Data to use: Begin
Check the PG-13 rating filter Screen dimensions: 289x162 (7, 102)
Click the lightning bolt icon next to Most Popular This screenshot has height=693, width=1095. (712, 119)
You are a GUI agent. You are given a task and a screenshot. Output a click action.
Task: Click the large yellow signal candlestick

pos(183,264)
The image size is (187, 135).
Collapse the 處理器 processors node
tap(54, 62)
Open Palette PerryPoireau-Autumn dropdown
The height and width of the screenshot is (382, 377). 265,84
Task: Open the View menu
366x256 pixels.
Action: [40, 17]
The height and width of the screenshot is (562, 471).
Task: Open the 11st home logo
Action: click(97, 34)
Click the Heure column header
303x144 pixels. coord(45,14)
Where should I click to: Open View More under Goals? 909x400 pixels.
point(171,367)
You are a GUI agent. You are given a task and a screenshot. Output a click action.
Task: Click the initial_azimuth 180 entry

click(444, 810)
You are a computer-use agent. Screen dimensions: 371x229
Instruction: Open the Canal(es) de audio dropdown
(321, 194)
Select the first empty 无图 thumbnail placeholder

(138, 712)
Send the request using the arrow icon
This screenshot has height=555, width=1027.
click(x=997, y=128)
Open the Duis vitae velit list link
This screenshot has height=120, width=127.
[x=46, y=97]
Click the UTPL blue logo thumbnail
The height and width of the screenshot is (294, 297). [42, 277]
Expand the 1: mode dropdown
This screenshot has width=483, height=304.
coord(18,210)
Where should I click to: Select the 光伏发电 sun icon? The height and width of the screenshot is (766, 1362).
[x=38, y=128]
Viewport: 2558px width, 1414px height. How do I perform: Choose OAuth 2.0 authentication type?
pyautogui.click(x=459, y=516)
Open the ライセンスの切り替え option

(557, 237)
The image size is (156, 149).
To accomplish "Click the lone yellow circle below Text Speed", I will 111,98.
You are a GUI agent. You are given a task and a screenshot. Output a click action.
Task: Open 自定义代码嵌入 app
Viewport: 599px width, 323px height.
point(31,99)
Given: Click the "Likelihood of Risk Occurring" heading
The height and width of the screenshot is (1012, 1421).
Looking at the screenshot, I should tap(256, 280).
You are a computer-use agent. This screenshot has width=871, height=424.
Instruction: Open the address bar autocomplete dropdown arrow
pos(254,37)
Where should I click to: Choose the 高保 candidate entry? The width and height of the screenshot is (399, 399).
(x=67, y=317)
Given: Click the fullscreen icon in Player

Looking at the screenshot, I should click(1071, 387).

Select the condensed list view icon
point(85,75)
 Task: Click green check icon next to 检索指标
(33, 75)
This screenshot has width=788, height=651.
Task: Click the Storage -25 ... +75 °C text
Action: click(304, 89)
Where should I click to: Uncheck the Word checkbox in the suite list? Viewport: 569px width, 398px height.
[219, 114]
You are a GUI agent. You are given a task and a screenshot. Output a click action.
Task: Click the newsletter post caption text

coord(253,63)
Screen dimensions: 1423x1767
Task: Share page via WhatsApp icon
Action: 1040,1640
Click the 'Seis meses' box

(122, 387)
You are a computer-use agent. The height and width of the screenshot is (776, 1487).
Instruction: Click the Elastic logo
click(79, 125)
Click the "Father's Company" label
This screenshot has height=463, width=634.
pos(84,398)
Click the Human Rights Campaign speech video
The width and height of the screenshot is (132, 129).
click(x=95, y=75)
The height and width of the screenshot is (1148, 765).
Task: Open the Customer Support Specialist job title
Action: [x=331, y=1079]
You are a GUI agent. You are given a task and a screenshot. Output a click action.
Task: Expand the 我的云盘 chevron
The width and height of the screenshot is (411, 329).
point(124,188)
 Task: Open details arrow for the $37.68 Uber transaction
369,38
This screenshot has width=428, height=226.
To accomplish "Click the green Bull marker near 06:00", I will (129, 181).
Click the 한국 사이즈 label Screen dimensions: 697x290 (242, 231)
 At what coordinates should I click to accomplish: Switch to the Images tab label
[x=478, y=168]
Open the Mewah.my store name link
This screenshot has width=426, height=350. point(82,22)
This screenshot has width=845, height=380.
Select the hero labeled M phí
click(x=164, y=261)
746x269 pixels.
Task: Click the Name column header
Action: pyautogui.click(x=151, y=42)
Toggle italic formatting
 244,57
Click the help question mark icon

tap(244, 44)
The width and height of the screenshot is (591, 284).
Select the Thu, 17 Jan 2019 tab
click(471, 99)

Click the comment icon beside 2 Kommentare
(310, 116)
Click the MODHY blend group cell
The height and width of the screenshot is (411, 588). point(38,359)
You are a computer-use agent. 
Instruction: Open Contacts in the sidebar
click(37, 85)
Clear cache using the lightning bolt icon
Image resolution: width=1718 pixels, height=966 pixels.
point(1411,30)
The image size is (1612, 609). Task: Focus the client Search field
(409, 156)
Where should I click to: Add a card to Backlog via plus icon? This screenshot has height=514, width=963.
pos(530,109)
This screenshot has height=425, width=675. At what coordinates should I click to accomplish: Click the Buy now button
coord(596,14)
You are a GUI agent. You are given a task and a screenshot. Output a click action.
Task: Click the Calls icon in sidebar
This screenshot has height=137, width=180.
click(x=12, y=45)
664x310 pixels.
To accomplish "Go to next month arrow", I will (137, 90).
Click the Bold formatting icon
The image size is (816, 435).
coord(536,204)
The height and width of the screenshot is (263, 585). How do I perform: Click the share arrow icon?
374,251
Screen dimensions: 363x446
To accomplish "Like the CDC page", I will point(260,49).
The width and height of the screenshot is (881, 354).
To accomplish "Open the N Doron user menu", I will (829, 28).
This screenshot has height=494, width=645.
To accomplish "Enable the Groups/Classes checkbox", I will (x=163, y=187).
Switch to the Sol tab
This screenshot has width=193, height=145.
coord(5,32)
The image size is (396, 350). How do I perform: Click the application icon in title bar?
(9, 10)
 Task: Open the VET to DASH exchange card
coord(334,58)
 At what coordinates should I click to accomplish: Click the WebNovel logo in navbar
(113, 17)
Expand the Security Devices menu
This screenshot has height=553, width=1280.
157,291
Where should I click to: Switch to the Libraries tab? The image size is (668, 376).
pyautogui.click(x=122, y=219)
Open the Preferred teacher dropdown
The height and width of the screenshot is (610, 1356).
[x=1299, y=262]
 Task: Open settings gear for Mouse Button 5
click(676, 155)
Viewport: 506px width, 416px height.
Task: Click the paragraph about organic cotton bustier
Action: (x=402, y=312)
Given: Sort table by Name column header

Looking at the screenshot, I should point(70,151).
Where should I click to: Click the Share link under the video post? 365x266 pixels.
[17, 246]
Data to use: End
▶ **Required action**
Your task is to output the full set of records exactly as presented.

▶ **Written solution**
Check the PG-13 rating filter Screen dimensions: 289x162 (7, 102)
Click the lightning bolt icon next to Most Popular This screenshot has height=693, width=1095. (712, 119)
You are a GUI agent. You are given a task and a screenshot. Output a click action.
Task: Click the large yellow signal candlestick

pos(183,264)
The image size is (187, 135).
Collapse the 處理器 processors node
tap(54, 62)
Open Palette PerryPoireau-Autumn dropdown
The height and width of the screenshot is (382, 377). 265,84
Task: Open the View menu
366x256 pixels.
Action: [40, 17]
The height and width of the screenshot is (562, 471).
Task: Open the 11st home logo
Action: click(97, 34)
Click the Heure column header
303x144 pixels. coord(45,14)
Where should I click to: Open View More under Goals? 909x400 pixels.
point(171,367)
You are a GUI agent. You are given a task and a screenshot. Output a click action.
Task: Click the initial_azimuth 180 entry

click(444, 810)
You are a computer-use agent. Screen dimensions: 371x229
Instruction: Open the Canal(es) de audio dropdown
(321, 194)
Select the first empty 无图 thumbnail placeholder

(138, 712)
Send the request using the arrow icon
This screenshot has height=555, width=1027.
click(x=997, y=128)
Open the Duis vitae velit list link
This screenshot has height=120, width=127.
[x=46, y=97]
Click the UTPL blue logo thumbnail
The height and width of the screenshot is (294, 297). [42, 277]
Expand the 1: mode dropdown
This screenshot has width=483, height=304.
coord(18,210)
Where should I click to: Select the 光伏发电 sun icon? The height and width of the screenshot is (766, 1362).
[x=38, y=128]
Viewport: 2558px width, 1414px height. How do I perform: Choose OAuth 2.0 authentication type?
pyautogui.click(x=459, y=516)
Open the ライセンスの切り替え option

(557, 237)
The image size is (156, 149).
To accomplish "Click the lone yellow circle below Text Speed", I will 111,98.
You are a GUI agent. You are given a task and a screenshot. Output a click action.
Task: Open 自定义代码嵌入 app
Viewport: 599px width, 323px height.
point(31,99)
Given: Click the "Likelihood of Risk Occurring" heading
The height and width of the screenshot is (1012, 1421).
Looking at the screenshot, I should tap(256, 280).
You are a computer-use agent. This screenshot has width=871, height=424.
Instruction: Open the address bar autocomplete dropdown arrow
pos(254,37)
Where should I click to: Choose the 高保 candidate entry? The width and height of the screenshot is (399, 399).
(x=67, y=317)
Given: Click the fullscreen icon in Player

Looking at the screenshot, I should click(1071, 387).

Select the condensed list view icon
point(85,75)
 Task: Click green check icon next to 检索指标
(33, 75)
This screenshot has width=788, height=651.
Task: Click the Storage -25 ... +75 °C text
Action: click(304, 89)
Where should I click to: Uncheck the Word checkbox in the suite list? Viewport: 569px width, 398px height.
[219, 114]
You are a GUI agent. You are given a task and a screenshot. Output a click action.
Task: Click the newsletter post caption text

coord(253,63)
Screen dimensions: 1423x1767
Task: Share page via WhatsApp icon
Action: 1040,1640
Click the 'Seis meses' box

(122, 387)
You are a computer-use agent. The height and width of the screenshot is (776, 1487).
Instruction: Click the Elastic logo
click(79, 125)
Click the "Father's Company" label
This screenshot has height=463, width=634.
pos(84,398)
Click the Human Rights Campaign speech video
The width and height of the screenshot is (132, 129).
click(x=95, y=75)
The height and width of the screenshot is (1148, 765).
Task: Open the Customer Support Specialist job title
Action: [x=331, y=1079]
You are a GUI agent. You are given a task and a screenshot. Output a click action.
Task: Expand the 我的云盘 chevron
The width and height of the screenshot is (411, 329).
point(124,188)
 Task: Open details arrow for the $37.68 Uber transaction
369,38
This screenshot has width=428, height=226.
To accomplish "Click the green Bull marker near 06:00", I will (129, 181).
Click the 한국 사이즈 label Screen dimensions: 697x290 (242, 231)
 At what coordinates should I click to accomplish: Switch to the Images tab label
[x=478, y=168]
Open the Mewah.my store name link
This screenshot has width=426, height=350. point(82,22)
This screenshot has width=845, height=380.
Select the hero labeled M phí
click(x=164, y=261)
746x269 pixels.
Task: Click the Name column header
Action: pyautogui.click(x=151, y=42)
Toggle italic formatting
 244,57
Click the help question mark icon

tap(244, 44)
The width and height of the screenshot is (591, 284).
Select the Thu, 17 Jan 2019 tab
click(471, 99)

Click the comment icon beside 2 Kommentare
(310, 116)
Click the MODHY blend group cell
The height and width of the screenshot is (411, 588). point(38,359)
You are a computer-use agent. 
Instruction: Open Contacts in the sidebar
click(37, 85)
Clear cache using the lightning bolt icon
Image resolution: width=1718 pixels, height=966 pixels.
point(1411,30)
The image size is (1612, 609). Task: Focus the client Search field
(409, 156)
Where should I click to: Add a card to Backlog via plus icon? This screenshot has height=514, width=963.
pos(530,109)
This screenshot has height=425, width=675. At what coordinates should I click to accomplish: Click the Buy now button
coord(596,14)
You are a GUI agent. You are given a task and a screenshot. Output a click action.
Task: Click the Calls icon in sidebar
This screenshot has height=137, width=180.
click(x=12, y=45)
664x310 pixels.
To accomplish "Go to next month arrow", I will (137, 90).
Click the Bold formatting icon
The image size is (816, 435).
coord(536,204)
The height and width of the screenshot is (263, 585). How do I perform: Click the share arrow icon?
374,251
Screen dimensions: 363x446
To accomplish "Like the CDC page", I will point(260,49).
The width and height of the screenshot is (881, 354).
To accomplish "Open the N Doron user menu", I will (829, 28).
This screenshot has height=494, width=645.
To accomplish "Enable the Groups/Classes checkbox", I will (x=163, y=187).
Switch to the Sol tab
This screenshot has width=193, height=145.
coord(5,32)
The image size is (396, 350). How do I perform: Click the application icon in title bar?
(9, 10)
 Task: Open the VET to DASH exchange card
coord(334,58)
 At what coordinates should I click to accomplish: Click the WebNovel logo in navbar
(113, 17)
Expand the Security Devices menu
This screenshot has height=553, width=1280.
157,291
Where should I click to: Switch to the Libraries tab? The image size is (668, 376).
pyautogui.click(x=122, y=219)
Open the Preferred teacher dropdown
The height and width of the screenshot is (610, 1356).
[x=1299, y=262]
 Task: Open settings gear for Mouse Button 5
click(676, 155)
Viewport: 506px width, 416px height.
Task: Click the paragraph about organic cotton bustier
Action: (x=402, y=312)
Given: Sort table by Name column header

Looking at the screenshot, I should point(70,151).
Where should I click to: Click the Share link under the video post? 365x266 pixels.
[17, 246]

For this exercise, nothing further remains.